* _To do_: Rewrite the lines below as a JSON list of strings, with one string per line and blank lines left out.

* _Element and text location data_:
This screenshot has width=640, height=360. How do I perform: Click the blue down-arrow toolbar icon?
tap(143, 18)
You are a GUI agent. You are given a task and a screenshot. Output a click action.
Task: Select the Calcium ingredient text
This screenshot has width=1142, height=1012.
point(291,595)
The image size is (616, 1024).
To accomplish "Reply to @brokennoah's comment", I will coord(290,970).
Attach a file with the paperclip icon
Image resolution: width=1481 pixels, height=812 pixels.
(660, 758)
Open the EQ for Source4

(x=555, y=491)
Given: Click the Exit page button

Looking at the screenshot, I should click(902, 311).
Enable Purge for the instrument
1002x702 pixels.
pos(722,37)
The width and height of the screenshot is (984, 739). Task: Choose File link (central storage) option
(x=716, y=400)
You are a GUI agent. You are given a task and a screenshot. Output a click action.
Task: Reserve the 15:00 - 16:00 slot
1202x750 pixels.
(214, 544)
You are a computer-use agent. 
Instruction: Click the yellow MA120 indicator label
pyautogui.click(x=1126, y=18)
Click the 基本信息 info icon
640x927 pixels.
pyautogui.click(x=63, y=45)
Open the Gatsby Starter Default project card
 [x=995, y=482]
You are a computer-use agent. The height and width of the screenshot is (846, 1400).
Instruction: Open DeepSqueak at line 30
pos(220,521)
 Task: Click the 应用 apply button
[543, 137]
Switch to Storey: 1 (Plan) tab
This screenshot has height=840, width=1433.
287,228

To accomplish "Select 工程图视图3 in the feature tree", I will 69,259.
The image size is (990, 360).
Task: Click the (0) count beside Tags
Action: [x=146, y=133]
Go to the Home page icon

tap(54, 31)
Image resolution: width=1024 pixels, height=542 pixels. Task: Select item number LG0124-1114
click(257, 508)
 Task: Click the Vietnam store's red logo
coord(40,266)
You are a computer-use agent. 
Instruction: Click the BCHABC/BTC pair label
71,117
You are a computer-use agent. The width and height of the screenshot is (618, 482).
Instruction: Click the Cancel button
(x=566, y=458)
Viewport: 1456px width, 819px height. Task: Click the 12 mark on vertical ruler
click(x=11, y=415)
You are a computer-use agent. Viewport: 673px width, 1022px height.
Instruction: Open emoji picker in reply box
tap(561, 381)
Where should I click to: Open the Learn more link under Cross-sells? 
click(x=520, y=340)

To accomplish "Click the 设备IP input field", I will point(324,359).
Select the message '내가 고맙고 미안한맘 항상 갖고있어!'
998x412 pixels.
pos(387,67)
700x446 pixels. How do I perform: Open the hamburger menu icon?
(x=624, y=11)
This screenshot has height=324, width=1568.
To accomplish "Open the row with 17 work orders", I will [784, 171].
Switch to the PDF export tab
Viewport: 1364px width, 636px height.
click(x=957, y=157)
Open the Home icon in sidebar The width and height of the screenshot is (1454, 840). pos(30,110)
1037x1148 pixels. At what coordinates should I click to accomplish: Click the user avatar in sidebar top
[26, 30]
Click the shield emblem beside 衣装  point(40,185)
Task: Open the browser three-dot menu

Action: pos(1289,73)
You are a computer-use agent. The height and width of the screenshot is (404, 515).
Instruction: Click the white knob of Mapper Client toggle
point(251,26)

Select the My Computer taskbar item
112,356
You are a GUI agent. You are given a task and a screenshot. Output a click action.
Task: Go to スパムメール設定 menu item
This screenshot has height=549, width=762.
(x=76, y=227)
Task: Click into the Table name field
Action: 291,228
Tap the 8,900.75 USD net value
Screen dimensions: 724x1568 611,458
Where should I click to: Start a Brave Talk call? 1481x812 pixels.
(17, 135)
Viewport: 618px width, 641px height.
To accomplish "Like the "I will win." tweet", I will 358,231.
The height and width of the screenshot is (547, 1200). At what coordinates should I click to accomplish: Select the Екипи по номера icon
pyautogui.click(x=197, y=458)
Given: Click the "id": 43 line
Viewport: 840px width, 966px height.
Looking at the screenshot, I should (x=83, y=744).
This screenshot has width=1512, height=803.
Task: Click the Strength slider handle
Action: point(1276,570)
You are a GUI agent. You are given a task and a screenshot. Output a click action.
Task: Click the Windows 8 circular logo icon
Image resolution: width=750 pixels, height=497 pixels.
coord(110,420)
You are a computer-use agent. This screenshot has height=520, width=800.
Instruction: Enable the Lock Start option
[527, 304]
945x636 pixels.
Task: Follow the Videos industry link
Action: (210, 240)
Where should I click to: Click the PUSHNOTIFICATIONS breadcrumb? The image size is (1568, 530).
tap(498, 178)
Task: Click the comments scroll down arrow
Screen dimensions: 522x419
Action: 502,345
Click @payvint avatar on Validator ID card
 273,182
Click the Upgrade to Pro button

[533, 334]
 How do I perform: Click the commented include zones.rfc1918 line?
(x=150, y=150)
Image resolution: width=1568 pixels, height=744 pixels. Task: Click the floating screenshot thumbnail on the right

* _Solution to this problem_:
[
  "This screenshot has width=640, height=360. How do I perform: Click the blue down-arrow toolbar icon?",
  "tap(143, 18)",
  "You are a GUI agent. You are given a task and a screenshot. Output a click action.",
  "Task: Select the Calcium ingredient text",
  "This screenshot has width=1142, height=1012.",
  "point(291,595)",
  "The image size is (616, 1024).",
  "To accomplish \"Reply to @brokennoah's comment\", I will coord(290,970).",
  "Attach a file with the paperclip icon",
  "Image resolution: width=1481 pixels, height=812 pixels.",
  "(660, 758)",
  "Open the EQ for Source4",
  "(x=555, y=491)",
  "Given: Click the Exit page button",
  "Looking at the screenshot, I should click(902, 311).",
  "Enable Purge for the instrument",
  "1002x702 pixels.",
  "pos(722,37)",
  "The width and height of the screenshot is (984, 739). Task: Choose File link (central storage) option",
  "(x=716, y=400)",
  "You are a GUI agent. You are given a task and a screenshot. Output a click action.",
  "Task: Reserve the 15:00 - 16:00 slot",
  "1202x750 pixels.",
  "(214, 544)",
  "You are a computer-use agent. ",
  "Instruction: Click the yellow MA120 indicator label",
  "pyautogui.click(x=1126, y=18)",
  "Click the 基本信息 info icon",
  "640x927 pixels.",
  "pyautogui.click(x=63, y=45)",
  "Open the Gatsby Starter Default project card",
  " [x=995, y=482]",
  "You are a computer-use agent. The height and width of the screenshot is (846, 1400).",
  "Instruction: Open DeepSqueak at line 30",
  "pos(220,521)",
  " Task: Click the 应用 apply button",
  "[543, 137]",
  "Switch to Storey: 1 (Plan) tab",
  "This screenshot has height=840, width=1433.",
  "287,228",
  "To accomplish \"Select 工程图视图3 in the feature tree\", I will 69,259.",
  "The image size is (990, 360).",
  "Task: Click the (0) count beside Tags",
  "Action: [x=146, y=133]",
  "Go to the Home page icon",
  "tap(54, 31)",
  "Image resolution: width=1024 pixels, height=542 pixels. Task: Select item number LG0124-1114",
  "click(257, 508)",
  " Task: Click the Vietnam store's red logo",
  "coord(40,266)",
  "You are a computer-use agent. ",
  "Instruction: Click the BCHABC/BTC pair label",
  "71,117",
  "You are a computer-use agent. The width and height of the screenshot is (618, 482).",
  "Instruction: Click the Cancel button",
  "(x=566, y=458)",
  "Viewport: 1456px width, 819px height. Task: Click the 12 mark on vertical ruler",
  "click(x=11, y=415)",
  "You are a computer-use agent. Viewport: 673px width, 1022px height.",
  "Instruction: Open emoji picker in reply box",
  "tap(561, 381)",
  "Where should I click to: Open the Learn more link under Cross-sells? ",
  "click(x=520, y=340)",
  "To accomplish \"Click the 设备IP input field\", I will point(324,359).",
  "Select the message '내가 고맙고 미안한맘 항상 갖고있어!'",
  "998x412 pixels.",
  "pos(387,67)",
  "700x446 pixels. How do I perform: Open the hamburger menu icon?",
  "(x=624, y=11)",
  "This screenshot has height=324, width=1568.",
  "To accomplish \"Open the row with 17 work orders\", I will [784, 171].",
  "Switch to the PDF export tab",
  "Viewport: 1364px width, 636px height.",
  "click(x=957, y=157)",
  "Open the Home icon in sidebar The width and height of the screenshot is (1454, 840). pos(30,110)",
  "1037x1148 pixels. At what coordinates should I click to accomplish: Click the user avatar in sidebar top",
  "[26, 30]",
  "Click the shield emblem beside 衣装  point(40,185)",
  "Task: Open the browser three-dot menu",
  "Action: pos(1289,73)",
  "You are a computer-use agent. The height and width of the screenshot is (404, 515).",
  "Instruction: Click the white knob of Mapper Client toggle",
  "point(251,26)",
  "Select the My Computer taskbar item",
  "112,356",
  "You are a GUI agent. You are given a task and a screenshot. Output a click action.",
  "Task: Go to スパムメール設定 menu item",
  "This screenshot has height=549, width=762.",
  "(x=76, y=227)",
  "Task: Click into the Table name field",
  "Action: 291,228",
  "Tap the 8,900.75 USD net value",
  "Screen dimensions: 724x1568 611,458",
  "Where should I click to: Start a Brave Talk call? 1481x812 pixels.",
  "(17, 135)",
  "Viewport: 618px width, 641px height.",
  "To accomplish \"Like the \"I will win.\" tweet\", I will 358,231.",
  "The height and width of the screenshot is (547, 1200). At what coordinates should I click to accomplish: Select the Екипи по номера icon",
  "pyautogui.click(x=197, y=458)",
  "Given: Click the \"id\": 43 line",
  "Viewport: 840px width, 966px height.",
  "Looking at the screenshot, I should (x=83, y=744).",
  "This screenshot has width=1512, height=803.",
  "Task: Click the Strength slider handle",
  "Action: point(1276,570)",
  "You are a GUI agent. You are given a task and a screenshot. Output a click action.",
  "Task: Click the Windows 8 circular logo icon",
  "Image resolution: width=750 pixels, height=497 pixels.",
  "coord(110,420)",
  "You are a computer-use agent. This screenshot has height=520, width=800.",
  "Instruction: Enable the Lock Start option",
  "[527, 304]",
  "945x636 pixels.",
  "Task: Follow the Videos industry link",
  "Action: (210, 240)",
  "Where should I click to: Click the PUSHNOTIFICATIONS breadcrumb? The image size is (1568, 530).",
  "tap(498, 178)",
  "Task: Click the comments scroll down arrow",
  "Screen dimensions: 522x419",
  "Action: 502,345",
  "Click @payvint avatar on Validator ID card",
  " 273,182",
  "Click the Upgrade to Pro button",
  "[533, 334]",
  " How do I perform: Click the commented include zones.rfc1918 line?",
  "(x=150, y=150)",
  "Image resolution: width=1568 pixels, height=744 pixels. Task: Click the floating screenshot thumbnail on the right"
]